Methods : For the NHP study, 8 cynomolgus monkeys were unilaterally irradiated (study eye, SE) with blue light centered on the macula (8 mm diameter) for 20 to 30 min; contralateral eye (non-study eye, NSE) remained naïve. For the human study, 10 AMD patients with simplified Age-Related Eye Disease Study (AREDS) scores 3 or 4 and 8 age-matched Controls were enrolled. Both, NHP and human subjects were evaluated with fundus autofluorescence (FAF) and optical coherence tomography (OCT) to quantify retinal pigment epithelium (RPE) disruption and outer nuclear layer thickness (ONL). Contrast sensitivity functions (CSF) were used to evaluate visual function using the same custom software suite. NHPs were placed in a primate chair in a custom-made testing chamber. They were trained to hold and then release a lever when a visual stimulus was detected (i.e., “hit”); otherwise non-response was considered a “miss”. Threshold was operationally defined as two successive misses in a descending method of limits (1.5 to 24 cycles per degree (cpd); 5 steps). For the human subjects, a descending method of limits was combined with a 2 Alternate Forced Choice technique (0.75 – 18.50 cpd; 8 steps).
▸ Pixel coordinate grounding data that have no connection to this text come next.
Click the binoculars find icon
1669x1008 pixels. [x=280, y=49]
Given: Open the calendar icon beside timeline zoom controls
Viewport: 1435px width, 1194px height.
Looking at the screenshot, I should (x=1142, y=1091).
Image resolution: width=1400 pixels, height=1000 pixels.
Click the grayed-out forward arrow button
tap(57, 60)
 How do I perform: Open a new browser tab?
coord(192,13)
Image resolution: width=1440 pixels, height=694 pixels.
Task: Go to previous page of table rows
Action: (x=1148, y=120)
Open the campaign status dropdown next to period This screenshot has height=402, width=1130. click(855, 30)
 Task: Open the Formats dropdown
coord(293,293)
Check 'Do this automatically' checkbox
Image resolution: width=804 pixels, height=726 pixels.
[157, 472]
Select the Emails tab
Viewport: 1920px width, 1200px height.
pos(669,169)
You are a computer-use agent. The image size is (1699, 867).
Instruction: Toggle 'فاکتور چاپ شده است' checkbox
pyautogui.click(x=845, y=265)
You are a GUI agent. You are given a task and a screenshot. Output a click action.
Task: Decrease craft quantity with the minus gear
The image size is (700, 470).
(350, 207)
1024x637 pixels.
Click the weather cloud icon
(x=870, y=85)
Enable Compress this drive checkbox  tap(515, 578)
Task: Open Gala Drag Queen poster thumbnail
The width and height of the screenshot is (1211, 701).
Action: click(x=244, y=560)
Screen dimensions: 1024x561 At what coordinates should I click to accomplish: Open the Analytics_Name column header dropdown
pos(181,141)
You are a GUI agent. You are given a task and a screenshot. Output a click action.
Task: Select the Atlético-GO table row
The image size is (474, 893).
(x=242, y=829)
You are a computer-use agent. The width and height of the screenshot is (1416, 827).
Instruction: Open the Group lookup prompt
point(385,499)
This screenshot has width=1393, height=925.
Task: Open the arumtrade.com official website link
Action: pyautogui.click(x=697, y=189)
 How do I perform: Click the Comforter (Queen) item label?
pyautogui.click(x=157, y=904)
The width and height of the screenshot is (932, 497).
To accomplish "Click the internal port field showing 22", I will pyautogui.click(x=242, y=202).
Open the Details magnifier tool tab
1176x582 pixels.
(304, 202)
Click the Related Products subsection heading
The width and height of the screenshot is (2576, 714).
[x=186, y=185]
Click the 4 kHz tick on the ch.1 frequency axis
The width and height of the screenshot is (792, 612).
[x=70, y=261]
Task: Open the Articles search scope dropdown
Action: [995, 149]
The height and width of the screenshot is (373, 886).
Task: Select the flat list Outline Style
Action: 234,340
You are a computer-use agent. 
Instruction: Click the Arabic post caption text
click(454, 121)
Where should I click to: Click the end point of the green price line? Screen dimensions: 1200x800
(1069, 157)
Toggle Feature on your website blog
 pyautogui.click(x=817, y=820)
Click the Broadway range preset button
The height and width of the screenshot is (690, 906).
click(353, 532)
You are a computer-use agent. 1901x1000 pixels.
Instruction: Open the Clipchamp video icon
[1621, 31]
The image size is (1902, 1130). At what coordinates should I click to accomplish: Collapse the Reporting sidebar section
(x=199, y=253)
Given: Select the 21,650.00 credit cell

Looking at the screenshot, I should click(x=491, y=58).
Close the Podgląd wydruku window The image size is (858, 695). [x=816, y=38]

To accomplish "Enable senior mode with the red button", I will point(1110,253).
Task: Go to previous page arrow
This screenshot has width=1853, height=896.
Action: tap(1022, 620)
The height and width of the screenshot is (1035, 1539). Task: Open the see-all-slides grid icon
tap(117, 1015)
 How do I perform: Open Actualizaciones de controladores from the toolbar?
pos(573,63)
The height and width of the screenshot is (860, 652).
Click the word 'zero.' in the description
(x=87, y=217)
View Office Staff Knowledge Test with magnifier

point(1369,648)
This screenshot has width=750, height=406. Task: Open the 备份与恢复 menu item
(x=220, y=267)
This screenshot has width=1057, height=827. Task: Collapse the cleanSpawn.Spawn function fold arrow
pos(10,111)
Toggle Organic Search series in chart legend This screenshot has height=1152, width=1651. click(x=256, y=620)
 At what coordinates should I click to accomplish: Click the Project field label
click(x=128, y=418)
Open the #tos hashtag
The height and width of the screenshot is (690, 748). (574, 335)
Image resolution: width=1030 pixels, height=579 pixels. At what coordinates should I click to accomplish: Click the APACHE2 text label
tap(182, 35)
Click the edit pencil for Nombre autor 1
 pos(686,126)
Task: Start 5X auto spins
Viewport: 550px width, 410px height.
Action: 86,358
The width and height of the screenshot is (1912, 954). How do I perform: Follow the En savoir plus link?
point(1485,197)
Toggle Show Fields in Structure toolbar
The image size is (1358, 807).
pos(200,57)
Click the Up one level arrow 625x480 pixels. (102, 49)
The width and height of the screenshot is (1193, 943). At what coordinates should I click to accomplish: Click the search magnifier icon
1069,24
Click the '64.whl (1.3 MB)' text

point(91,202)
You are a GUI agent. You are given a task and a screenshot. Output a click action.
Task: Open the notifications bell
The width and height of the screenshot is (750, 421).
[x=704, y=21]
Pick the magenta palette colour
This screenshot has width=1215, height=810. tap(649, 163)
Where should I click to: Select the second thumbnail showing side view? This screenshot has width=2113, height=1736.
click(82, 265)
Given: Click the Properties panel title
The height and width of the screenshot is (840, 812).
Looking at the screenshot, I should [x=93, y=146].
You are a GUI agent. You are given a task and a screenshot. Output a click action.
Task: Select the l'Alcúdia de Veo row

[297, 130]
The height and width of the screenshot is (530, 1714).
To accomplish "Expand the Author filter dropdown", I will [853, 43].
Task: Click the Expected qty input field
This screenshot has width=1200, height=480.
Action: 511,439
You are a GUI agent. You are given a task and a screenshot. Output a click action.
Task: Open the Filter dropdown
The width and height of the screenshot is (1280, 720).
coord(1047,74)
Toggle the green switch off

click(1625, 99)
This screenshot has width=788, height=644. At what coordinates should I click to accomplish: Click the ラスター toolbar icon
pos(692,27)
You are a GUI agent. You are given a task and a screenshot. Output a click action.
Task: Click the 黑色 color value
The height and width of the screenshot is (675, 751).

The CSF was fit with a double exponential function.

Results : The clinical presentation of the lesions between NHPs and humans was different. In the NHPs, the lesion was diffuse (late stage AMD; GA); in the humans it was multi-focal (early stage AMD). In NHPs, mean log contrast sensitivity (CS) was 1.27 ± 0.06 (NSE) and 0.73 ± 0.08 (SE). Peak reduction was 0.68 log units at 6 cpd. In the human study, mean log CS in the control subjects was 1.34 ± 0.07 while in AMD patients it was 1.28 ± 0.06. Peak reduction was 0.16 log units at 3 cpd.

Conclusions : Using similar instrumentation, we found a reduction in CS in the NHP model and human AMD patients. The reduction in CS correlated with the severity of the damage. These results demonstrate that vision psychophysics can be used as a valuable tool in evaluating disease models and efficacy prior to clinical study initiation and inform the best selection of sensitive vision endpoints to use with patients.

This is a 2021 ARVO Annual Meeting abstract.